Das Landgericht Oldenburg hat am 26.11.2019 zum Aktenzeichen 16 S 328/18 entschieden, dass eine Kündigung, die darauf gestützt wurde, dass eine Verwertung der Immobilie durch eine gewinnbringende Umsetzung eines Neubauvorhabens stattfinden soll, unwirksam ist.
Aus der Pressemitteilung des LG Oldenburg vom 29.04.2020 ergibt sich:
Die Beklagte mietete von der damaligen Eigentümerin eine Erdgeschosswohnung zu Wohnzwecken und zum Betrieb einer Heilpraktikerpraxis. Die Wohnung wurde im Jahre 2006/2007 vollständig mit einer Wärmeisolation versehen, Bad und WC wurden erneuert und die Böden der Wohnung ausgewechselt. Die Klägerin, die ein Bauunternehmen und eine Zimmerei betreibt, erwarb im Jahr 2017 das Hausgrundstück. Mit Schreiben vom 28.07.2017 kündigte die Klägerin der Beklagten zum 30.04.2018 das Mietverhältnis. In der Kündigung führte sie aus, dass sie beabsichtige, das Wohnhaus abzureißen und durch ein Mehrfamilienhaus mit mindestens acht Wohneinheiten zu ersetzen. Sie führte weiterhin aus, dass dabei voraussichtlich monatliche Erlöse von 3.500 Euro erzielt werden könnten, wobei die monatlichen Erträge aktuell bei 1.000 Euro lagen. Die Beklagte widersprach der Kündigung fristgemäß und verlangte die Fortsetzung des Mietverhältnisses.
Das AG Oldenburg hatte die Beklagte zur Räumung verurteilt.
Dagegen wendete die Beklagte sich mit ihrer Berufung.
Das LG Oldenburg hat der Berufung stattgegeben.
Nach Auffassung des Landgerichts ist das Mietverhältnis nicht durch die Kündigung beendet worden. Es sei schon zweifelhaft, ob dem Begründungserfordernis für eine ordentliche Kündigung ausreichend Rechnung getragen wurde, da die Kündigung nur sehr oberflächlich damit begründet worden sei, dass ein neues Mehrfamilienhaus mit mehr Wohneinheiten errichtet werden solle und der monatliche Erlös um 2.500 Euro gesteigert werden könne.
Eine wirksame Kündigung aus den schriftlich im Kündigungsschreiben angegeben Gründen scheiterte letztendlich daran, dass in dem Fortbestand des Mietvertrages kein erheblicher Nachteil für den Eigentümer zu sehen sei.
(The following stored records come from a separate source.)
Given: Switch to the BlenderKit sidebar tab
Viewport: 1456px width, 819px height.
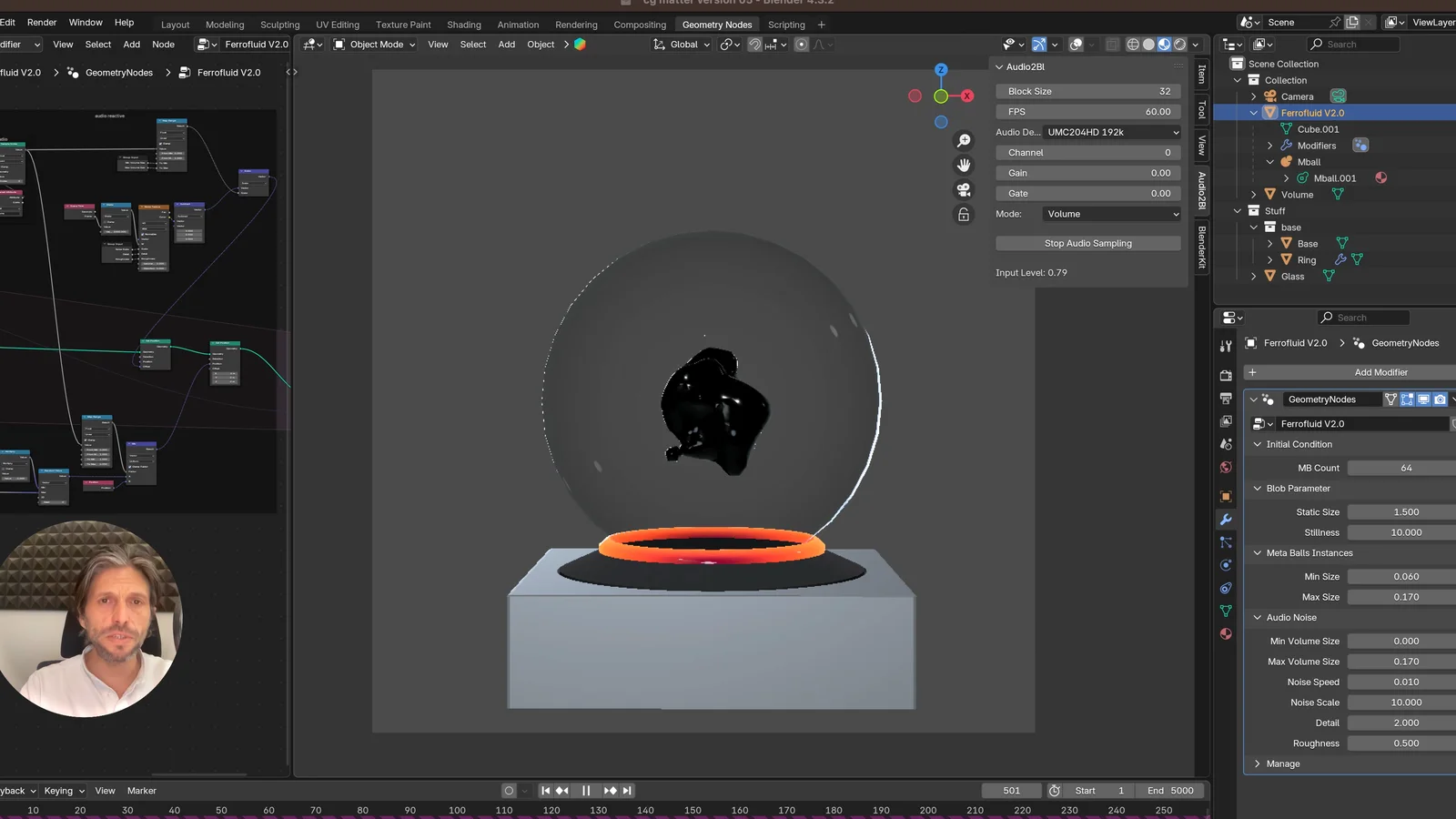Looking at the screenshot, I should (x=1203, y=248).
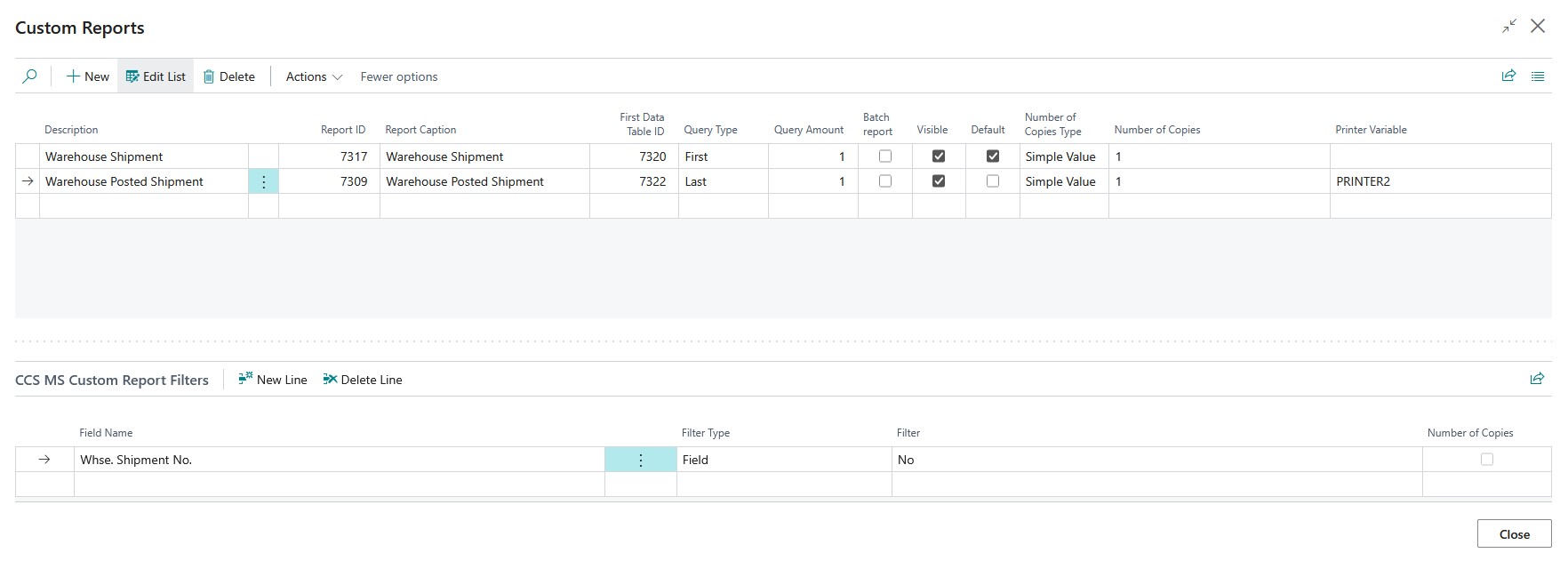Click the PRINTER2 Printer Variable field
The height and width of the screenshot is (561, 1568).
(1438, 181)
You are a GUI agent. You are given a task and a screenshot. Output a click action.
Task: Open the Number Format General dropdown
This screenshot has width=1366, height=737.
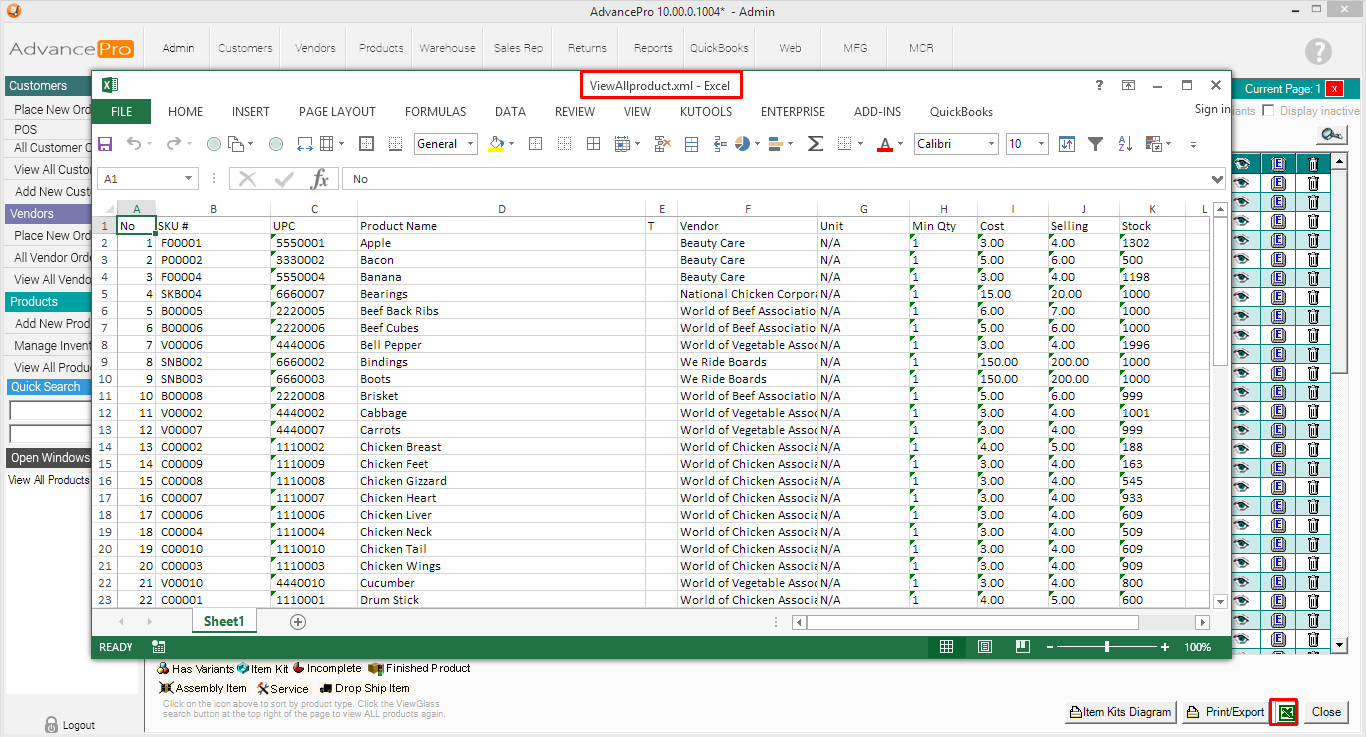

Vielmehr gehe das Bestandsinteresse des Mieters, in der bisherigen Wohnung als seinem Lebensmittelpunkt zu verbleiben, dem Verwertungsinteresses des Vermieters vor.
Die Klägerin stützte die Kündigung allein auf den größeren wirtschaftlichen Vorteil im Sinne eines Mehrerlöses.
Dass ein Fortbestand des jetzigen Mietobjektes jedoch unwirtschaftlich sei, sei nicht festzustellen. Dem Bestand des Mietverhältnisses stünde nämlich lediglich eine Gewinnoptimierung von monatlich 2.500 Euro entgegen, wobei insoweit zu berücksichtigen sei, dass die Klägerin nach eigenem Vortrag zuvor noch zwei Mio. Euro investieren wollte, was aus Renditegesichtspunkten wirtschaftlich nur schwer nachvollziehbar sei.
Dass die Klägerin das Haus zum Zwecke der Errichtung eines Neubaus erworben habe, sei zudem nicht von entscheidender Bedeutung, denn sie habe den Kauf in der Kenntnis getätigt, dass das Haus vermietet gewesen sei und dieses Risiko bewusst in Kauf genommen.
Demgegenüber sei auf Mieterseite zu berücksichtigen, dass der Mietvertrag seit über zehn Jahren laufe und die Mieterin dort einen gefestigten Lebensmittelpunkt habe. Erschwerend wirke, dass die Kündigung unmittelbar auch auf die berufliche Existenz der Mieterin Auswirkungen habe, da sie entsprechend der ausdrücklichen Vereinbarungen in den Räumlichkeiten ihre Heilpraktikerpraxis unterhalte und damit ihren Lebensunterhalt bestreite.
Dies ließe ein Verlassen der jetzigen Räumlichkeiten noch gravierender erscheinen. Das gelte umso mehr, als dass angemessene Räumlichkeiten, die sowohl für Wohnzwecke als auch für die berufliche Tätigkeit geeignet seien, schwer zu finden seien. Zudem habe die Mieterin ein nachvollziehbares Interesse daran, in der Nähe ihres bisherigen Patientenstammes zu bleiben.